La “prioridad nacional”: el nuevo campo de batalla político
El concepto defendido por Vox y aceptado en acuerdos con el PP plantea dar preferencia a ciudadanos nacionales en determinadas políticas públicas, una medida que ha generado un intenso debate jurídico y político.
Mientras el Gobierno lo tacha de inconstitucional, desde la oposición se defiende como una herramienta para priorizar recursos en favor de los españoles, especialmente en ámbitos como el empleo o las ayudas sociales.
Este choque evidencia una cuestión de fondo:
¿es discriminación o soberanía nacional?
Advertencia del Gobierno: posibles acciones legales
Sánchez ha advertido que el Ejecutivo actuará si estas políticas se traducen en leyes que vulneren la Constitución:
“El Gobierno actuará con el peso de la ley”, ha afirmado.
Una declaración que anticipa un posible choque institucional entre el Gobierno central y comunidades autónomas gobernadas por la derecha.
El caso Kitchen vuelve al primer plano
El presidente también ha aprovechado su intervención para reabrir otro frente: el caso Operación Kitchen.
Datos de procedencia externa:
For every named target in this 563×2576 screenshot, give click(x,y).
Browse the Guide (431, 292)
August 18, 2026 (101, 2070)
Sánchez ha acusado al PP de “amparar” al expresidente Mariano Rajoy tras su declaración judicial, en la que negó haber destruido pruebas o espiado al extesorero del partido.
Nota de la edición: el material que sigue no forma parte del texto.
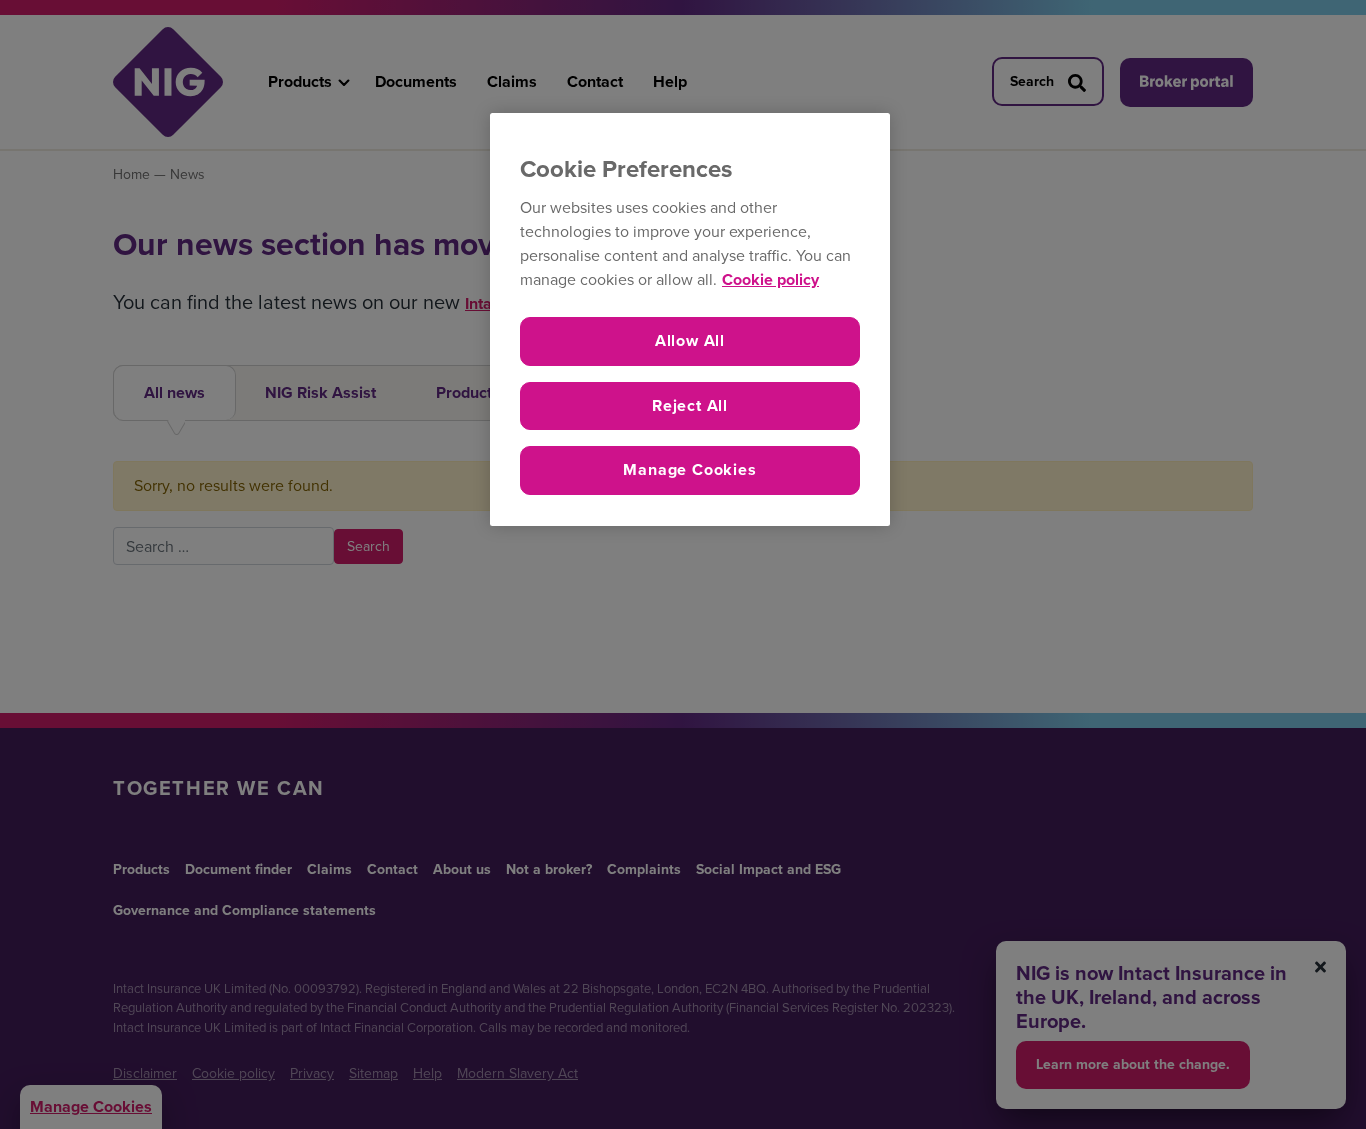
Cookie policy (770, 279)
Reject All (690, 405)
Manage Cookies (689, 469)
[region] (690, 319)
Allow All (690, 340)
El líder del PSOE sostiene que esta operación fue un intento de obstrucción a la justicia y destrucción de pruebas, criticando que el PP no haya asumido responsabilidades políticas.
PSOE vs PP: doble vara de medir
En su defensa, Sánchez ha asegurado que su partido actúa con “máxima contundencia” ante casos de corrupción, en contraste con la actitud del PP.
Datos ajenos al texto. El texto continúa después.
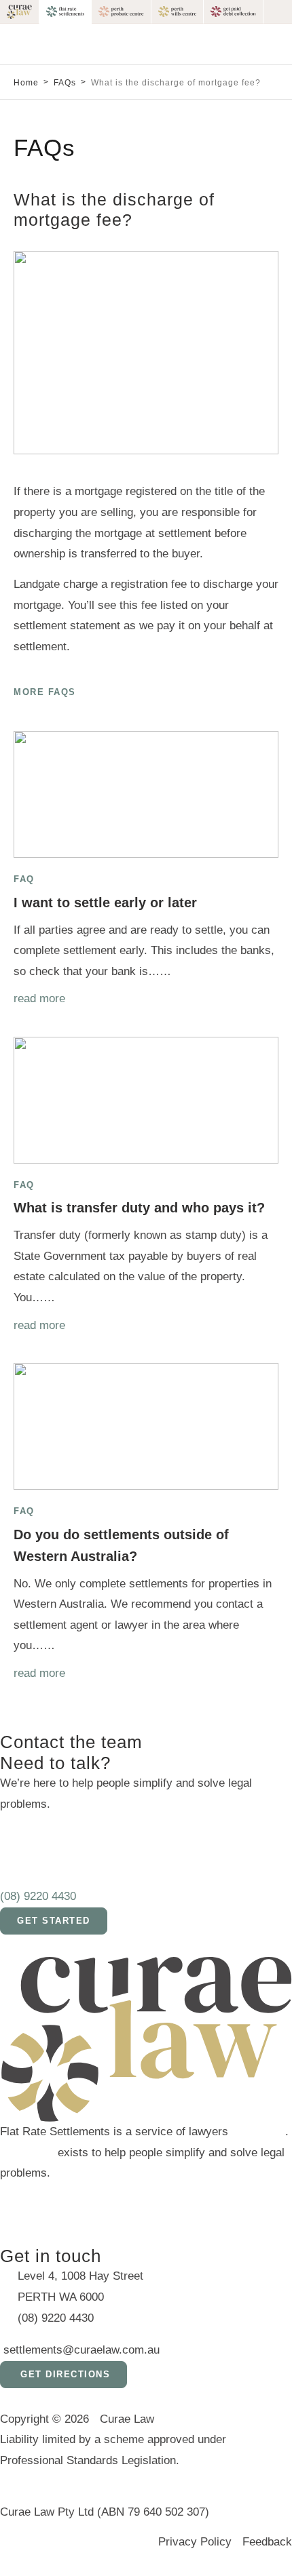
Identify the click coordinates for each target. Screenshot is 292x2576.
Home (26, 83)
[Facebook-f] (17, 2201)
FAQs (65, 83)
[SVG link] (19, 12)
No obstante, sus palabras llegan en medio de polémicas que también afectan al entorno socialista, lo que alimenta la percepción de una doble vara de medir en la política española.
Un discurso que refleja la tensión política en España
Las declaraciones del presidente no solo evidencian el enfrentamiento con PP y Vox, sino que reflejan una realidad más profunda:
la creciente utilización del discurso constitucional como arma política.
En un escenario cada vez más polarizado, conceptos como igualdad, derechos o legalidad se han convertido en herramientas de confrontación ideológica.
La cuestión de fondo sigue abierta:
¿se está defendiendo la Constitución… o utilizándola como argumento político según convenga?